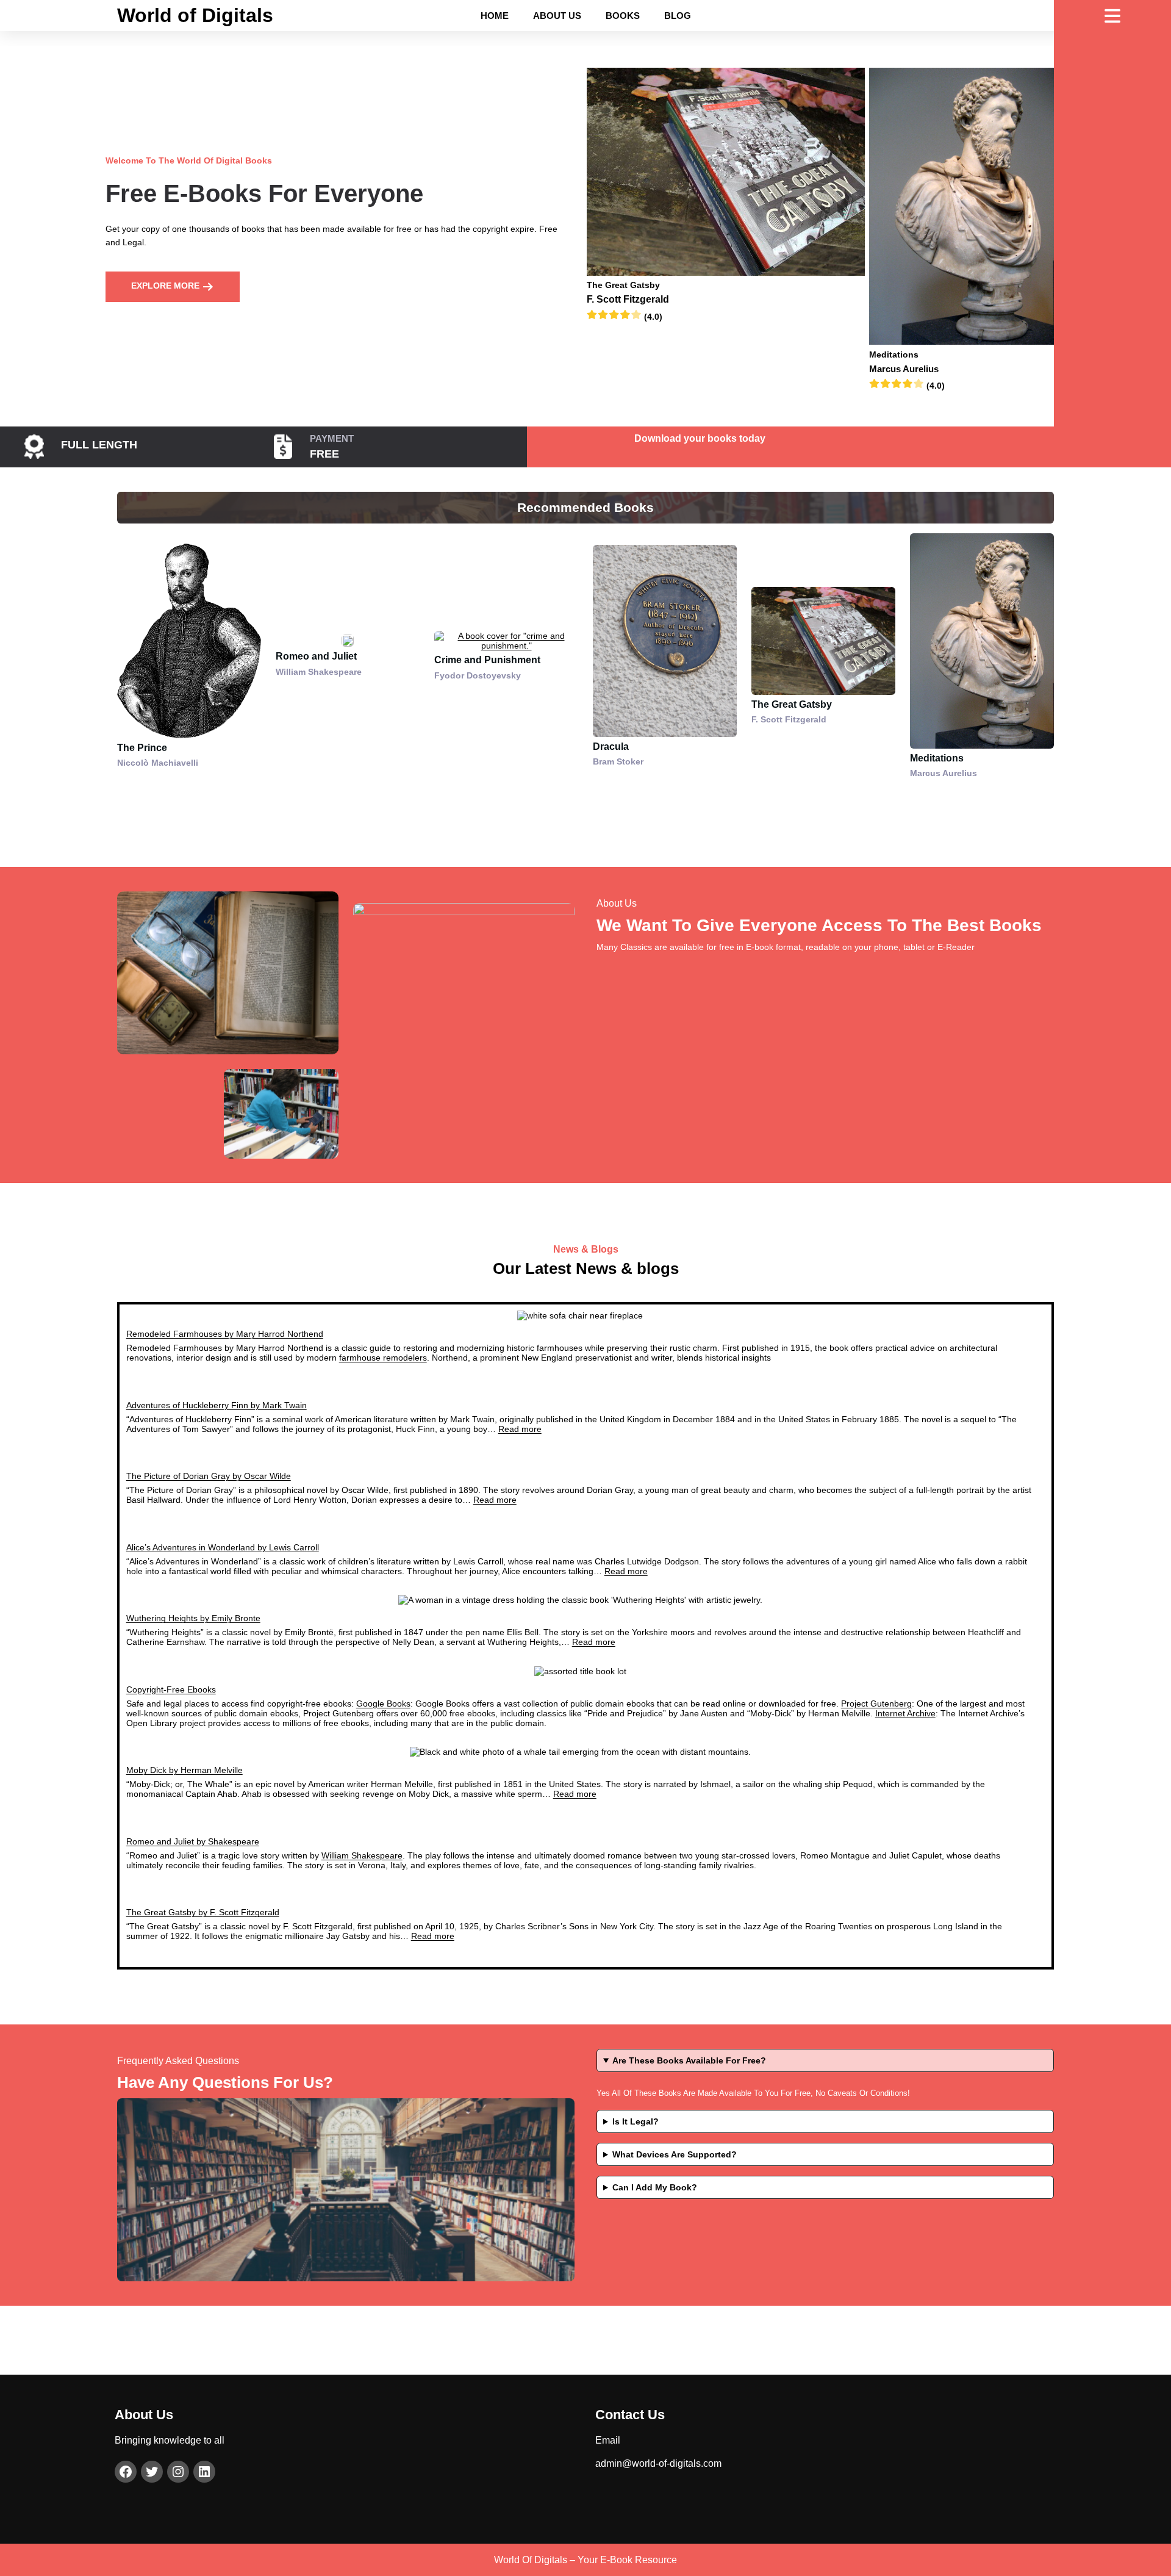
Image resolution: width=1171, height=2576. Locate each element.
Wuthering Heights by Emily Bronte (193, 1618)
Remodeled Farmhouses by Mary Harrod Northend (224, 1334)
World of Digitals (195, 15)
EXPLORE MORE (166, 285)
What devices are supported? (674, 2154)
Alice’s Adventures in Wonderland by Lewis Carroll (222, 1547)
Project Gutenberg (876, 1703)
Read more (520, 1429)
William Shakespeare (362, 1855)
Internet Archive (905, 1713)
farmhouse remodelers (383, 1357)
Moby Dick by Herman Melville (184, 1770)
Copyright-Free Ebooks (171, 1689)
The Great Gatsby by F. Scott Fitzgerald (202, 1912)
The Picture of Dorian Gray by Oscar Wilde (208, 1476)
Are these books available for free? (689, 2060)
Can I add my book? (654, 2187)
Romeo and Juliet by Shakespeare (192, 1841)
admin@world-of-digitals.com (658, 2463)
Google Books (383, 1703)
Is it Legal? (635, 2121)
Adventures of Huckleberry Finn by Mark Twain (216, 1405)
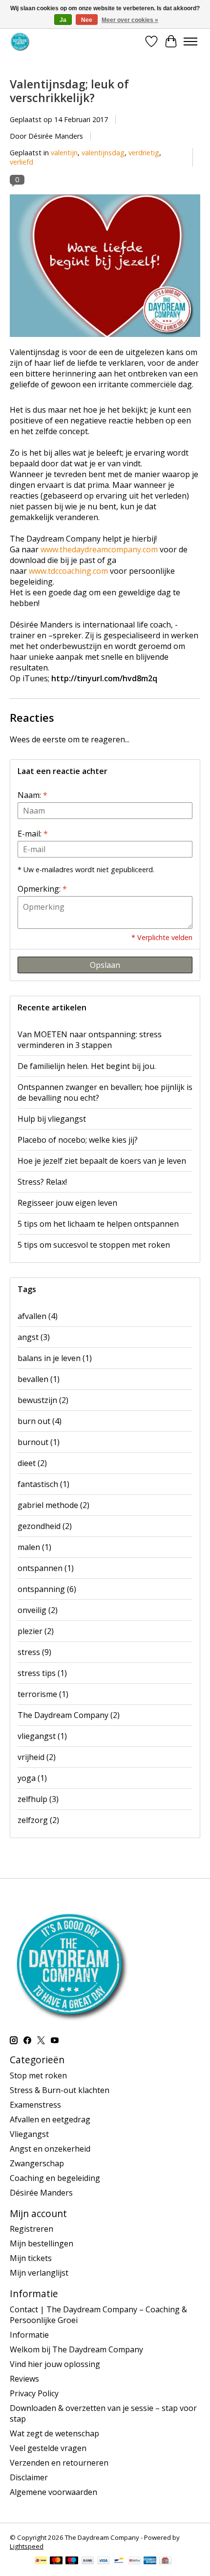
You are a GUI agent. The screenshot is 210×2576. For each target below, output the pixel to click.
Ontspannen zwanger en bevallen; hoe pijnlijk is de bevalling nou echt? (105, 1092)
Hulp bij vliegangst (52, 1118)
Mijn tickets (31, 2258)
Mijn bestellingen (41, 2243)
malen (34, 1547)
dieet (32, 1463)
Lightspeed (26, 2546)
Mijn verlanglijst (39, 2272)
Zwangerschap (37, 2163)
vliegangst (42, 1736)
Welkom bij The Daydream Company (76, 2349)
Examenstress (35, 2104)
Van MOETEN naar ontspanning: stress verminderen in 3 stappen (90, 1039)
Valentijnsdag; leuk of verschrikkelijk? (69, 90)
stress (34, 1652)
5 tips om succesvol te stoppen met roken (94, 1244)
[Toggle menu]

* WHAT YOU ARE ASKED TO DO *
Go through the listing and copy each line that includes the string "Shakespeare".

* EXERCISE ANSWER *
William Shakespeare (362, 1855)
Romeo and Juliet by Shakespeare (192, 1841)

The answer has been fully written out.